La
religión nunca aceptó que el
paraíso estuviera en manos de la gente, se apropió de él a través de actos
violentos, lo convirtió en un negocio del cual sólo pueden gozar las altas
esferas, y lo dividió tajantemente del infierno, el cual colocó en las orillas de las ciudades. Mi convicción del eterno amor del Divino es inalterable, pero la
religión casi nunca honra al Divino, de quien yo soy apenas un leguleyo que clama en el desierto útero de su madre, o, peor aun, uno más
entre un montón que desaparecerá, sin duda, como carne de
cañón -o peor todavía-, como carroña para buitres.

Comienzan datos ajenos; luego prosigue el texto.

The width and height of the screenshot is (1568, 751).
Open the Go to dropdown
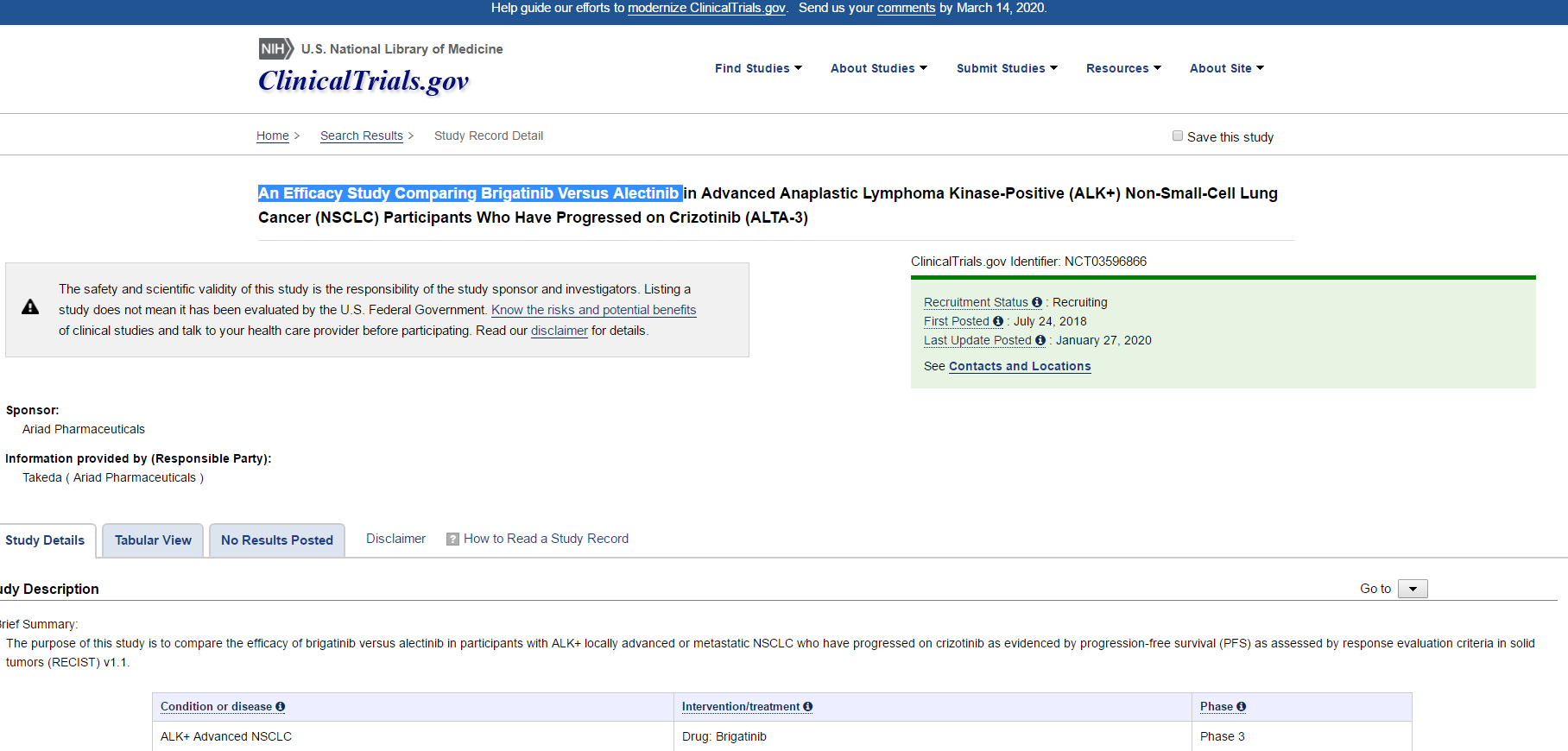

Morirán mis hermanos porque les
negaron la posibilidad de luchar por su vida, sin trampas, en igualdad de
condiciones. Negar la vida que El Divino nos ha regalado a todos es un
sacrilegio que tendrán que pagar los hombres. Todos
sabemos lo que está bien y lo que está mal ¿para qué crear un sistema de
creencias si Sus Preceptos son innegables? Y perdonen si a veces
caigo en el lugar común, si me enlodo con ciertos sentimientos, que a fuerza de tanta distancia y tanta lejanía entre El
Divino y nuestros seres, nos causan extrañeza y vergüenza; ambas deriban de la ignorancia, una ignorancia que crece en todas las cabezas como un
insaciable cisticerco. Una ignorancia que no entiende que la justicia y el amor son posibles. Una tenia que se duplicó desde hace siglos en las esferas de la política y del clero, en las esferas que son intestinos, gruesos, delgados, intestinos alejados
de la cabeza, intestinos que están haciendo del mundo pura mierda.